Si le groupe jihadiste a revendiqué l'opération, celle-ci a pourtant été menée loin de ses terres, une preuve de son influence grandissante.

Article rédigé par Jacques Deveaux
France Télévisions
Publié Mis à jour
Temps de lecture : 3 min
Vue d'un bâtiment du lycée de Kankara attaqué par des terroristes le 11 décembre 2020. (AFOLABI SOTUNDE / REUTERS)

On est encore sans nouvelles de plusieurs centaines élèves du lycée de Kankara, dans l'Etat de Katsina, au Nigeria, après l'attaque perpétrée contre leur établissement dans la nuit du 11 au 12 décembre. Boko Haram a revendiqué l'attaque de la voix même de son chef Abubakar Shekau. Dans un message audio de propagande, celui-ci explique : "Je suis Abubakar Shekau et nos frères sont derrière les enlèvements de Katsina."

Attaque contre "l'éducation occidentale"

"Ce qu'il s'est passé en Katsina a pour but de décourager les pratiques anti-musulmanes comme l'éducation occidentale qui n'est pas ce que permet Allah et son Prophète", a déclaré Abubakar Shekau. La revendication est tardive, plus de trois jours après les faits. Elle n'entre pas non plus dans les détails sur le nombre d'enfants enlevés ou sur le mode opératoire.

Aussi pensait-on que des "bandits", des groupes armés spécialistes des enlèvements, étaient derrière cette action. Jusqu'à présent, la région est le théâtre d'attaques contre l'armée nigériane et d'enlèvements à faible échelle pour obtenir le paiement d'une rançon.

Image d'une vidéo non-datée sur laquelle apparaît Aboubakar Shakau, chef de Boko Haram. Le groupe terroriste a revendiqué l'attaque, le 11 décembre 2020, contre le lycée de Kankara au Nigeria. (Reuters)

Extension de l'influence de Boko Haram

Si l'opération contre l'établissement de Kankara a bien été pilotée par Boko Haram, cela constituerait une première pour le groupe terroriste.
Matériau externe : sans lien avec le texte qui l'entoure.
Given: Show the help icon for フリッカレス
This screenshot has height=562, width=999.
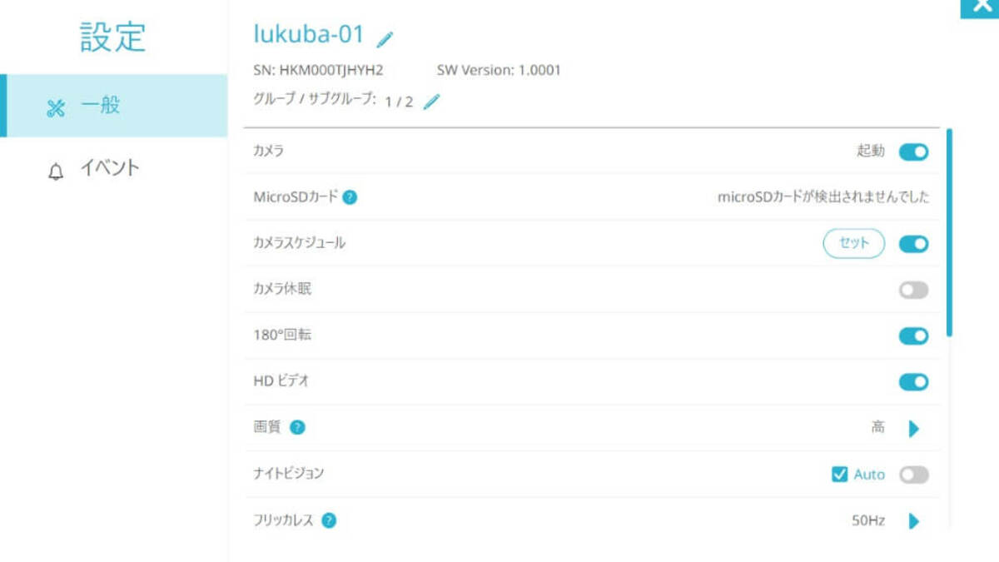Looking at the screenshot, I should pos(329,521).
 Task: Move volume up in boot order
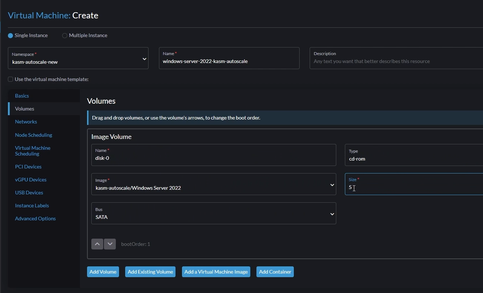pos(97,244)
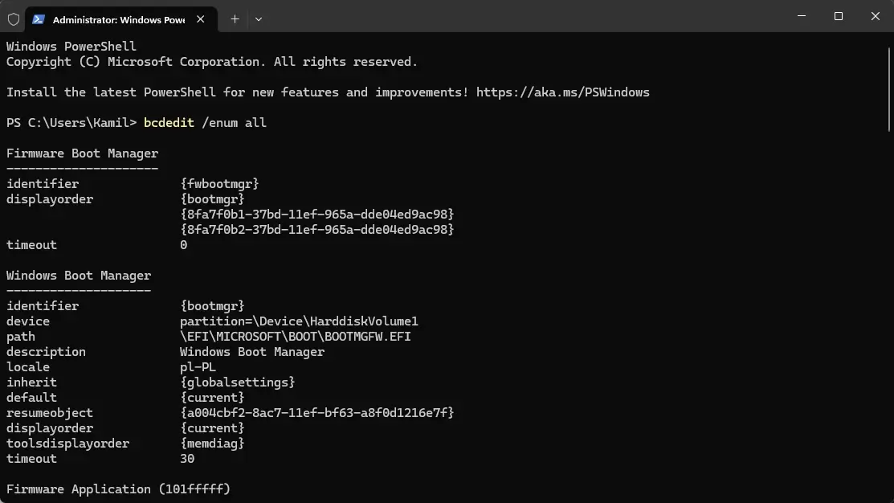Close the Administrator: Windows PowerShell tab
This screenshot has height=503, width=894.
click(x=201, y=19)
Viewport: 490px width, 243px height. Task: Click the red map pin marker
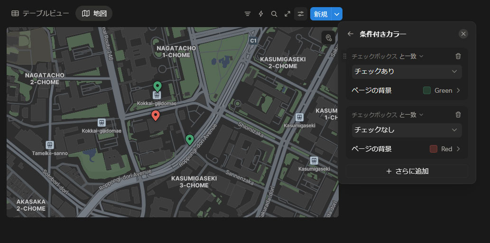[x=155, y=115]
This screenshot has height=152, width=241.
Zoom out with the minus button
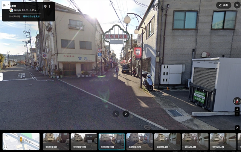coord(237,114)
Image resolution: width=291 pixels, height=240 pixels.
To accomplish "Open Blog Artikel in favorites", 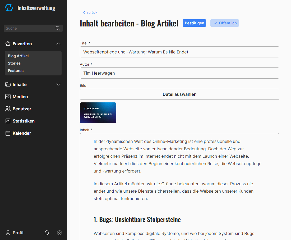I will 18,56.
En effet, Kankara se situe à 100 km environ à vol d'oiseau à l'ouest de Kano, la grande ville du nord du Nigeria. La région est très éloignée de sa zone d'opération, située à l'est du pays, près du lac Tchad.
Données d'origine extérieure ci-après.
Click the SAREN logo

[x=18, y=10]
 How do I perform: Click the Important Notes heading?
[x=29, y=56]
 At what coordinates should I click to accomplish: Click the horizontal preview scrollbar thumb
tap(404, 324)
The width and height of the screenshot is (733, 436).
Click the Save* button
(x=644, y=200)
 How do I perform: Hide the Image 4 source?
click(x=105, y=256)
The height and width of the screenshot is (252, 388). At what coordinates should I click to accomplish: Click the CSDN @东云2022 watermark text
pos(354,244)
A cette distance de sa base, il semble peu probable que le groupe terroriste soit directement responsable de l'attaque. D'autant que les assaillants sont arrivés à moto devant l'établissement scolaire. L'attaque pourrait être l'œuvre de groupes armés, installés dans le nord-ouest du Nigeria qui ont fait allégeance il y a peu au chef de Boko Haram. Cela indique clairement l'extension de l'influence du groupe islamiste qui gagne ainsi tout le nord du pays, le long de la frontière avec le Niger.

Le président Buhari affaibli

L'opération est également un véritable camouflet pour le président Buhari. Ella eu lieu dans son fief, l'Etat de Katsina, où il était présent au moment de l'attaque, dans sa résidence de Dora. Un message très clair est ainsi adressé, alors que le président nigérian a déclaré que la lutte contre Boko Haram était une priorité. Or, le groupe terroriste et ses affidés sont libres de leurs faits et gestes sur tout le nord du Nigeria.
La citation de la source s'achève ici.